Locate all lines in the data below that hold "will" and show them.

[Records to process]

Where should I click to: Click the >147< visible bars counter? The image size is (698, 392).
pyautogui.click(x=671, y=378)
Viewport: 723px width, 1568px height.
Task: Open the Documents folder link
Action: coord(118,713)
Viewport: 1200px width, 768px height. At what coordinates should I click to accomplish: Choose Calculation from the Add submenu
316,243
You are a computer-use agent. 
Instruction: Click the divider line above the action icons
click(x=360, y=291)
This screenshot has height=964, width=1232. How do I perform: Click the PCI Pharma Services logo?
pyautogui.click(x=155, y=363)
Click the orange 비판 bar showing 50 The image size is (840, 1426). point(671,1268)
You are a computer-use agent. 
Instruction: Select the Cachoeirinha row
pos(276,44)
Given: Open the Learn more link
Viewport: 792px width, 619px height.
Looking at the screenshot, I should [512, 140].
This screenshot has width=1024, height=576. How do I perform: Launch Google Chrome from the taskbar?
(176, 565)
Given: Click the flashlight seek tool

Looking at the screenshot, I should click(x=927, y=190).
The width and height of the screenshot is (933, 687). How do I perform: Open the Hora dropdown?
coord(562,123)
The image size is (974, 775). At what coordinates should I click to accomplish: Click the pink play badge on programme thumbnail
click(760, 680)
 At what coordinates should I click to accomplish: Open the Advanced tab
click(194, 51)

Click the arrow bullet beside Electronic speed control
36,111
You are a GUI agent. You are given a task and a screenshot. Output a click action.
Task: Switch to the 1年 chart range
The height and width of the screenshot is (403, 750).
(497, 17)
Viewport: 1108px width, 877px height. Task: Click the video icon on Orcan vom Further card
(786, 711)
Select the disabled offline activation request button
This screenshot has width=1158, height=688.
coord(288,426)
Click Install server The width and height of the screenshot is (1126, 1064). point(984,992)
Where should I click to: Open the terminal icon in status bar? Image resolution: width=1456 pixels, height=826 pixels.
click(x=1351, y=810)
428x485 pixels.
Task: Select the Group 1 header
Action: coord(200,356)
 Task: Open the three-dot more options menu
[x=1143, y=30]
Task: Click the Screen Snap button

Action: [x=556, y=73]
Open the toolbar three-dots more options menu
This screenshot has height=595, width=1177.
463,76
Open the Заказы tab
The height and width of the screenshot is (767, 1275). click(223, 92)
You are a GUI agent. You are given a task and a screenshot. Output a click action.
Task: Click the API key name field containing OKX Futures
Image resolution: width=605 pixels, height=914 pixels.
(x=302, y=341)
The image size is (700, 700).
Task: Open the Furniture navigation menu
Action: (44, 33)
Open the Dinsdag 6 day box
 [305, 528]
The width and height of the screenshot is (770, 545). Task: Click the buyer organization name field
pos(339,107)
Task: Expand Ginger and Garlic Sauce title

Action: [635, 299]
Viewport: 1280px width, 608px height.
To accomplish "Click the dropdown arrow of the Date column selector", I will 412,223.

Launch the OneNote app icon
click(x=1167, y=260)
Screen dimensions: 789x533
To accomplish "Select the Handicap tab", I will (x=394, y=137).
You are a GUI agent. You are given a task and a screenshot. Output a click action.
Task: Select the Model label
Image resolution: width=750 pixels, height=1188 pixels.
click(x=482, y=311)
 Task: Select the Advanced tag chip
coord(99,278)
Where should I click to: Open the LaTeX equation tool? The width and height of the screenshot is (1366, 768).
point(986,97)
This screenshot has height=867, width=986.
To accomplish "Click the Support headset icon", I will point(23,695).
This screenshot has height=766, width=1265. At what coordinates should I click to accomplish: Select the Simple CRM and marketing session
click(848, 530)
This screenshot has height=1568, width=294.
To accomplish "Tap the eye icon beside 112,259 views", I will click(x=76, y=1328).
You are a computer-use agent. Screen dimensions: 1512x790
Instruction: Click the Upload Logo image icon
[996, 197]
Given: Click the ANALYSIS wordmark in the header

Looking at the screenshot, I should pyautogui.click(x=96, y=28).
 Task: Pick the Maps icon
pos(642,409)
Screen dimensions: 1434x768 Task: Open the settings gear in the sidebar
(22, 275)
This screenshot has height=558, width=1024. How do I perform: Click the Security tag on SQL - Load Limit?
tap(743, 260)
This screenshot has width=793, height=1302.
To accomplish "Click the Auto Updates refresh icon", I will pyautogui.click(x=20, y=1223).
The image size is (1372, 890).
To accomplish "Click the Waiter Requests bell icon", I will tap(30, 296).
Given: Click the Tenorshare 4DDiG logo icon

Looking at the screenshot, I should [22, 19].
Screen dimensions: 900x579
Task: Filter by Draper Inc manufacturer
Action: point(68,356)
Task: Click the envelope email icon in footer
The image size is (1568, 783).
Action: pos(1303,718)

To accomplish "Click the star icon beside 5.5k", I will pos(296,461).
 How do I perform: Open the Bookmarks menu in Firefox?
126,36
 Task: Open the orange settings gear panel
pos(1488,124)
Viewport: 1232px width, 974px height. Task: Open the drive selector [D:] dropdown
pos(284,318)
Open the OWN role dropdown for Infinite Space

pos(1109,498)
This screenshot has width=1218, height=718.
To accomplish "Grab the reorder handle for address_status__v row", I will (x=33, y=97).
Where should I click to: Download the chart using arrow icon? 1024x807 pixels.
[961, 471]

[/Records to process]

- **Output for this exercise**:
To accomplish "Click the dropdown arrow of the Date column selector", I will 412,223.
To accomplish "Select the Handicap tab", I will (x=394, y=137).
To accomplish "Click the Support headset icon", I will point(23,695).
To accomplish "Tap the eye icon beside 112,259 views", I will click(x=76, y=1328).
To accomplish "Click the Auto Updates refresh icon", I will pyautogui.click(x=20, y=1223).
To accomplish "Click the Waiter Requests bell icon", I will tap(30, 296).
To accomplish "Click the star icon beside 5.5k", I will pos(296,461).
To accomplish "Grab the reorder handle for address_status__v row", I will (x=33, y=97).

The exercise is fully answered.